[BEGIN Material for this exercise]

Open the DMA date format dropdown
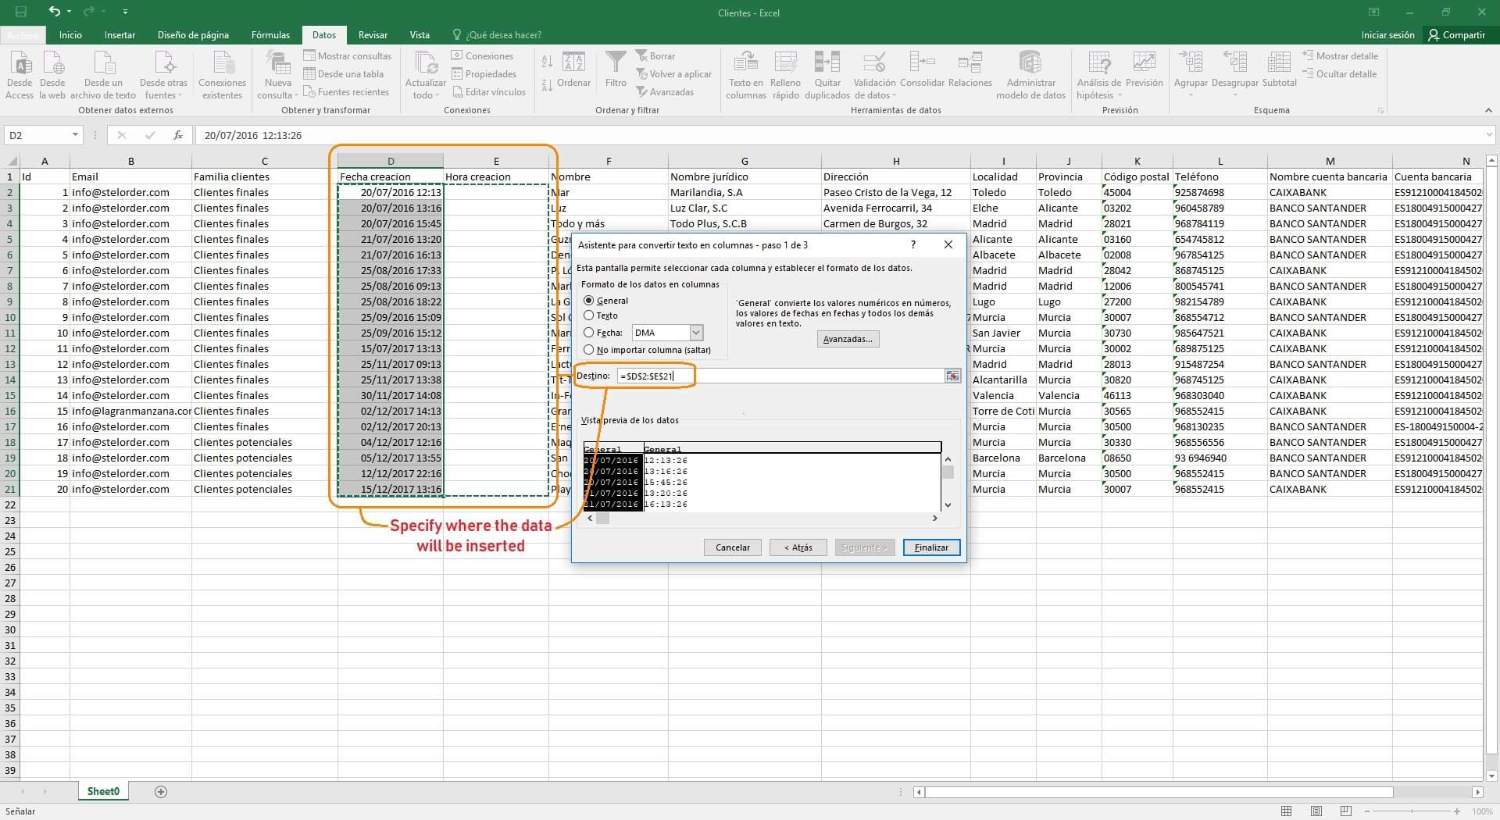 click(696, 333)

[END Material for this exercise]
[BEGIN Material for this exercise]

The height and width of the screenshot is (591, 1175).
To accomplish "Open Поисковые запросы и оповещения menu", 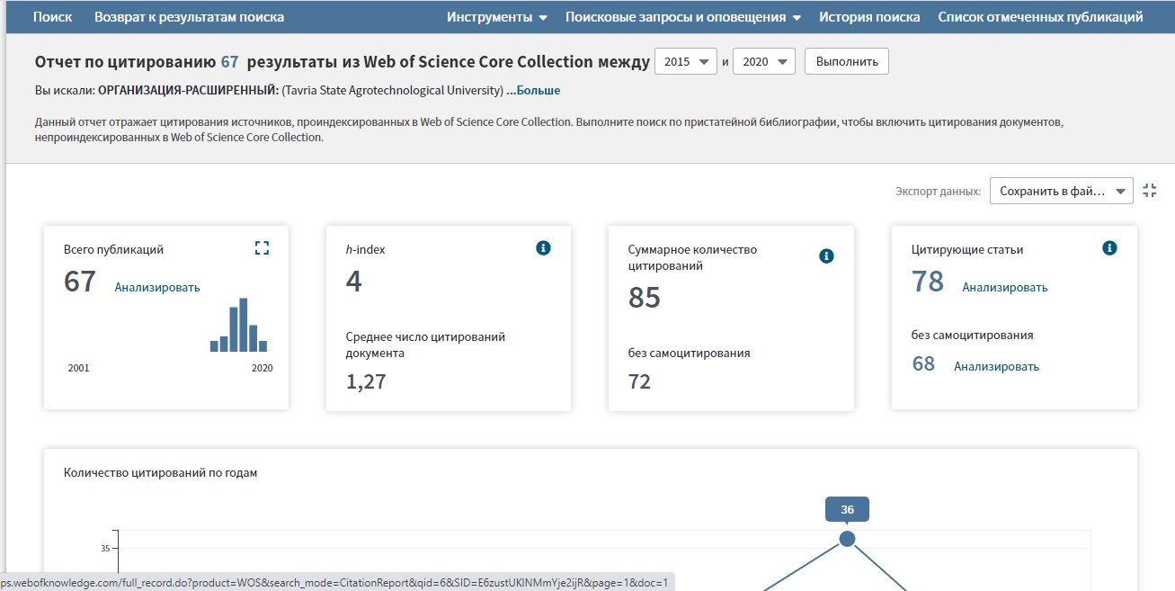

[END Material for this exercise]
[BEGIN Material for this exercise]

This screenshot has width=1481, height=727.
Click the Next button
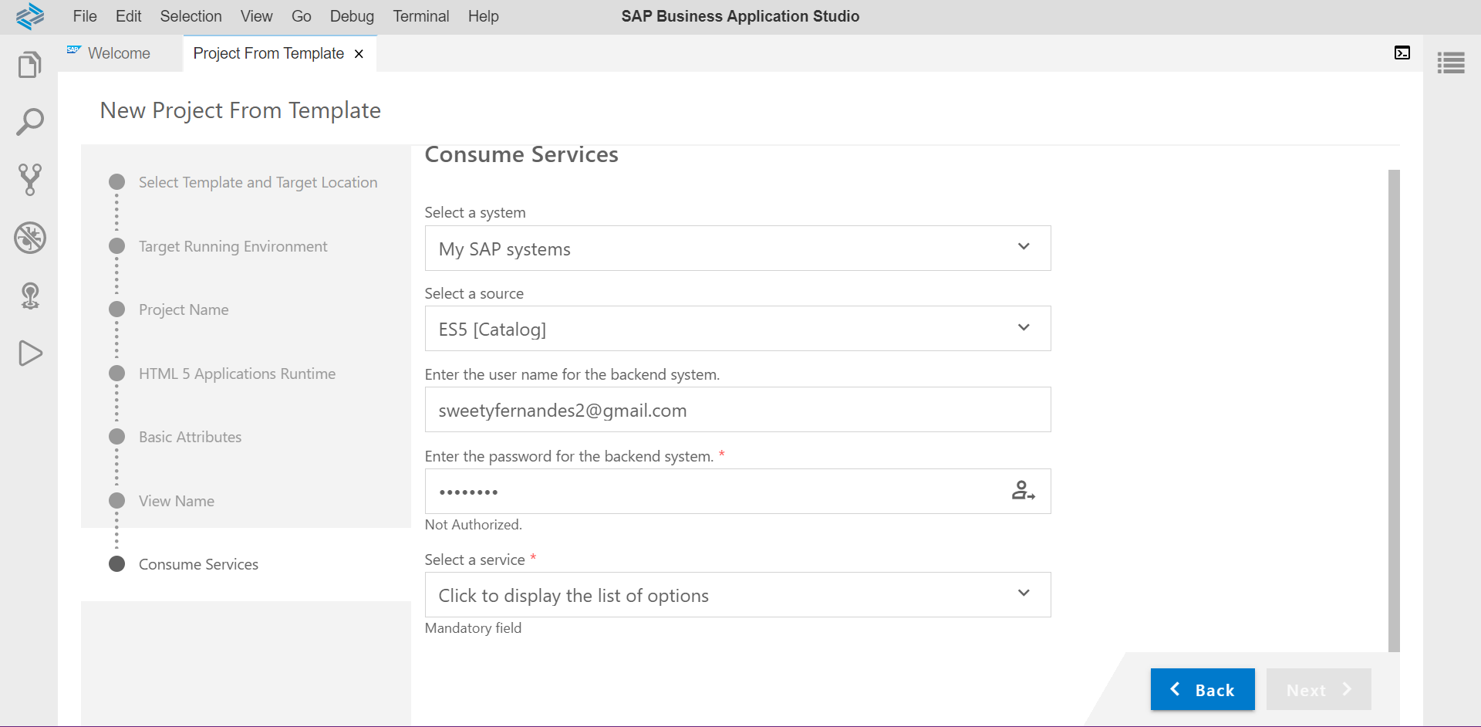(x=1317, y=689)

[END Material for this exercise]

Request: Format the records from the line with "This screenshot has width=1481, height=727." up to and including the line with "(x=1317, y=689)" as a JSON list of strings, one string per line, with blank lines left out. Leave the pictures out of the answer.

The output:
[
  "This screenshot has width=1481, height=727.",
  "Click the Next button",
  "(x=1317, y=689)"
]